Shift from the common "autocomplete at conversational scale" workflow, where engineers manually copy-paste AI outputs, to a more advanced "dual-agent architecture." This system uses specialized AI agents (Claude and Gemini) that operate against a shared, persistent "vault" of structured knowledge and a SQLite-based semantic memory, enabling cross-session continuity and collaborative problem-solving. The architecture enforces explicit knowledge ownership and structured protocols, allowing agents to inherit findings from each other and avoid redundant work.

read9 min views14 publishedMay 22, 2026

Author: Abhinav Pangaria Date: May 2026


Most engineers who describe themselves as β€œusing AI heavily” mean something narrower than that phrase implies.

They write a prompt, read the output, paste what looks right into their editor, fix what breaks, and repeat.

This is autocomplete at conversational scale. It is not a fundamentally different mode of working. It is the same lone-engineer workflow with a faster drafting tool in the loop.

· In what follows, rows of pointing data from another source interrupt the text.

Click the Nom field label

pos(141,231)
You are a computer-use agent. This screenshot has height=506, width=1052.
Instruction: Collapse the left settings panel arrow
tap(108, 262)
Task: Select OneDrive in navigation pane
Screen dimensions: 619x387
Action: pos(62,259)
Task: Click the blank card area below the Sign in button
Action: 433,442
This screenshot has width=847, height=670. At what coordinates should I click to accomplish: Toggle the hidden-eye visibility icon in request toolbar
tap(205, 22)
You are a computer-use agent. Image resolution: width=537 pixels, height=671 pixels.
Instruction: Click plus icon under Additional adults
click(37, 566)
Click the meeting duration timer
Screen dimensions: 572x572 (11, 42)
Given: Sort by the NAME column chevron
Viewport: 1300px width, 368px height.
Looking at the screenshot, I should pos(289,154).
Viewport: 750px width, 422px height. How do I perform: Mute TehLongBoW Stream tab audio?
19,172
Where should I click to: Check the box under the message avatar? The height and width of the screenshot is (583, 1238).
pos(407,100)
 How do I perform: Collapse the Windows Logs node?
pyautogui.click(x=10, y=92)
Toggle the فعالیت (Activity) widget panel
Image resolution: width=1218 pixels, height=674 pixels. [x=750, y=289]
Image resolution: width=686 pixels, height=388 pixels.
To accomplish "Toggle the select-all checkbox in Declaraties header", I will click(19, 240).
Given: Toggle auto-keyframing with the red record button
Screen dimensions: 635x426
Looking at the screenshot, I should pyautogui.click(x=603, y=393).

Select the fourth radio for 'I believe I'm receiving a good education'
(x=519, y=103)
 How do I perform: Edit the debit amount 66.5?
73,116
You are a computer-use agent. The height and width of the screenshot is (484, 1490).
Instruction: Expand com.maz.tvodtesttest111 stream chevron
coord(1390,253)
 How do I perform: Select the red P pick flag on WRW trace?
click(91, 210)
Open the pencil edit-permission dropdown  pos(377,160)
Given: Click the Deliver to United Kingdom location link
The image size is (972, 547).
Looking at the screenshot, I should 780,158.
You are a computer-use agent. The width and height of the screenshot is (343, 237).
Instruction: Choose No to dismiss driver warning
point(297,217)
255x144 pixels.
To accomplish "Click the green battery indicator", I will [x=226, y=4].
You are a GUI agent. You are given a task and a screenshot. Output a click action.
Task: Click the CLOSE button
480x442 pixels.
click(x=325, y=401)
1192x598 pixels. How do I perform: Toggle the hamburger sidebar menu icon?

The productivity ceiling of that pattern is real and arrives quickly. It appears when:

  • The problem exceeds one agent’s context window
  • A task requires sustained research alongside implementation
  • Decisions must persist beyond a single session
  • Cross-session continuity becomes necessary
  • Architecture understanding spans multiple domains simultaneously

What follows is a different operational model: a dual-agent architecture refined across 18 months of production projects and hackathons, where specialized AI systems operate against shared memory, structured protocols, and persistent knowledge infrastructure.


The architecture consists of four tightly integrated components:

Component Responsibility
Claude Code Implementation agent
Gemini CLI Research and long-context agent
Obsidian Vault Shared persistent knowledge substrate
agent-brain MCP Semantic memory and retrieval layer

These systems are not loosely coupled. They share state, communicate through explicit schemas, and maintain enforced role boundaries so each agent operates only within domains where it is structurally strongest.


The vault is not a note-taking tool. It functions as the persistent source of truth across:

  • Sessions
  • Agents
  • Projects
  • Ecosystems
  • Architectural decisions

Both Claude Code and Gemini interact with the vault through the brain-vault MCP server, which exposes filesystem operations as callable tools.


~/Documents/Brain/
β”œβ”€β”€ 00-Identity/
β”‚   β”œβ”€β”€ USER.md
β”‚   β”œβ”€β”€ MODES.md
β”‚   β”œβ”€β”€ STACK.md
β”‚   β”œβ”€β”€ agent-configs-final/
β”‚   β”‚   β”œβ”€β”€ CLAUDE.md
β”‚   β”‚   β”œβ”€β”€ GEMINI.md
β”‚   β”‚   └── PERPLEXITY.md
β”‚   └── agent-skills/
β”‚       β”œβ”€β”€ INDEX.md
β”‚       β”œβ”€β”€ session-open/
β”‚       β”œβ”€β”€ session-close/
β”‚       β”œβ”€β”€ code-plan/
β”‚       β”œβ”€β”€ error-memory/
β”‚       └── ...
β”‚
β”œβ”€β”€ 10-Projects/
β”‚   └── [project-slug]/
β”‚       β”œβ”€β”€ CLAUDE.md
β”‚       β”œβ”€β”€ GEMINI.md
β”‚       β”œβ”€β”€ HANDOFF.md
β”‚       β”œβ”€β”€ PROJECT-STATE.md
β”‚       β”œβ”€β”€ decision-log.md
β”‚       β”œβ”€β”€ session-log.md
β”‚       β”œβ”€β”€ specs/
β”‚       β”œβ”€β”€ research/
β”‚       └── skills/
β”‚
β”œβ”€β”€ 20-Areas/
β”‚   └── ecosystems/
β”‚       β”œβ”€β”€ circle/
β”‚       β”œβ”€β”€ xrpl/
β”‚       β”œβ”€β”€ stellar/
β”‚       └── midnight/
β”‚
β”œβ”€β”€ 30-Resources/
β”‚
β”œβ”€β”€ 40-Memory/
β”‚   β”œβ”€β”€ agent-brain.db
β”‚   β”œβ”€β”€ decision-log.md
β”‚   β”œβ”€β”€ error-log.md
β”‚   └── learned-patterns.md
β”‚
└── 50-Archive/

The system enforces explicit ownership of knowledge.

Canonical ecosystem facts exist once, under:

20-Areas/ecosystems/[name]/

Projects reference these notes using Obsidian backlinks:

[[folder/filename]]

They do not duplicate or paraphrase shared knowledge.

This matters because both agents consume the same vault.

Example:

  • Gemini researches ARC chain behavior
  • Findings are written into:
20-Areas/ecosystems/circle/circle-overview.md
  • Claude automatically inherits those findings in later sessions without re-fetching documentation

The vault becomes a shared persistent memory substrate rather than ephemeral conversational context.


Every new note requires:

  • YAML frontmatter
  • Minimum two backlinks
  • Source attribution
  • Ecosystem or project association
  • Tag metadata

These constraints are enforced through the vault-write skill shared by both agents.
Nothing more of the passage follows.